Modelskernel.model({...})Extends the model catalog the UI reads. Entry appears in the picker on next page load, assuming the owning provider has a configured key.
Each seam targets a different decision the kernel makes at request time — which formula to evaluate, which agent to dispatch to, which provider/model to call — so the three together cover the full LLM → kernel → cell pipeline.

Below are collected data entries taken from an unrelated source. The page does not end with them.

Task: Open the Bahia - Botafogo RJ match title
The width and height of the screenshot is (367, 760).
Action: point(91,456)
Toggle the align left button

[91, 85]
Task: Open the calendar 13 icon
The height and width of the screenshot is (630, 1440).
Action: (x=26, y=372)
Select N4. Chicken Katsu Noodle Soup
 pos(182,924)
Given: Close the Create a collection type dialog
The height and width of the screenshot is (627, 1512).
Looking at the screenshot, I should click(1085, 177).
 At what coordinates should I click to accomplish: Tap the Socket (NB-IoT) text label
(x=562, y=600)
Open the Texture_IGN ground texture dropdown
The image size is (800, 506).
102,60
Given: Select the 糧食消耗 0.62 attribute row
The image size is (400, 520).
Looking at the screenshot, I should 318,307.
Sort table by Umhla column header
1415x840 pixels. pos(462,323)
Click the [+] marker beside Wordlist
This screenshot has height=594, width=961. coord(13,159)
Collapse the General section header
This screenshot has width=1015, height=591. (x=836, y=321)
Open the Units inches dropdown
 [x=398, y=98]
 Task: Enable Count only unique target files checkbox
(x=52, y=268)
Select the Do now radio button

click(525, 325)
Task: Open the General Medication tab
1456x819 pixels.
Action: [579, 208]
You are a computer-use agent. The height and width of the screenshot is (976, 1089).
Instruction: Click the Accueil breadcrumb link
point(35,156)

Example plugins shipped with GridOS

The repo includes three reference plugins to copy as starting points:

hello_world

Minimal template: one formula (=GREET(name)) and one agent. A 30-line plugin.py is all you need to register both.

black_scholes

=BLACK_SCHOLES(S, K, T, r, sigma, type) options pricer. Demonstrates how to ship a single well-defined primitive.

real_estate

Full specialist agent (Real Estate Copilot) plus domain primitives =CAP_RATE and =DSCR. Demonstrates a multi-seam plugin.

Trust model

Plugins run in-process with full Python access — no sandbox, no capability system.
  • Self-hosted / OSS: you own the process, so you own the trust decision. Plugins in plugins/ auto-load on boot.
  • Hosted SaaS (gridos.onrender.com): plugin auto-loading is gated behind the GRIDOS_PLUGINS_ENABLED environment variable; only operator-vetted plugins ship in that directory. The in-app Marketplace lets users toggle which vetted plugins apply to their workbook — it’s a visibility/discovery layer, not a sandbox.
If you’re building a plugin intended for third-party use, treat it like any other Python dependency: review the code before running it.

Error isolation

A bad plugin can’t take down the server. If a plugin’s register() raises, the loader records the error and continues with the remaining plugins. Check plugin status at runtime:
curl http://localhost:8000/plugins
{
  "loaded": [
    {
      "slug": "hello_world",
      "name": "Hello World",
      "formulas": ["GREET"],
      "agents": ["greeter"]
    }
  ],
  "errors": [
    {
      "plugin": "broken_example",
      "error": "register() failed: NameError: ..."
    }
  ]
}

Developer map — where to look in core

  • Formula registry: core/functions.py@register_tool decorator and FormulaEvaluator. Your plugin’s formula becomes a first-class primitive alongside SUM, AVERAGE, etc.
  • Agent registry: agents/__init__.py — how built-in agents load. Plugin-registered agents merge into the same AGENTS dict at boot.
  • Model catalog: core/providers/catalog.py — the static list the chat composer reads. See also Supported models.
  • Plugin loader: core/plugins.py — the PluginKernel facade and discover_and_load() walker.

Distribution

For now, plugins are distributed as plain directories — paste them into plugins/ and restart. A published package registry is on the roadmap but not built. In practice the friction is low: real-world plugins are ~50–200 lines of Python and don’t need a package manager.
If you build a plugin you think is broadly useful (a domain agent for a specific industry, an analytics primitive, a new provider adapter), open an issue on the GridOS repo — we can feature it in the SaaS marketplace and link it from these docs.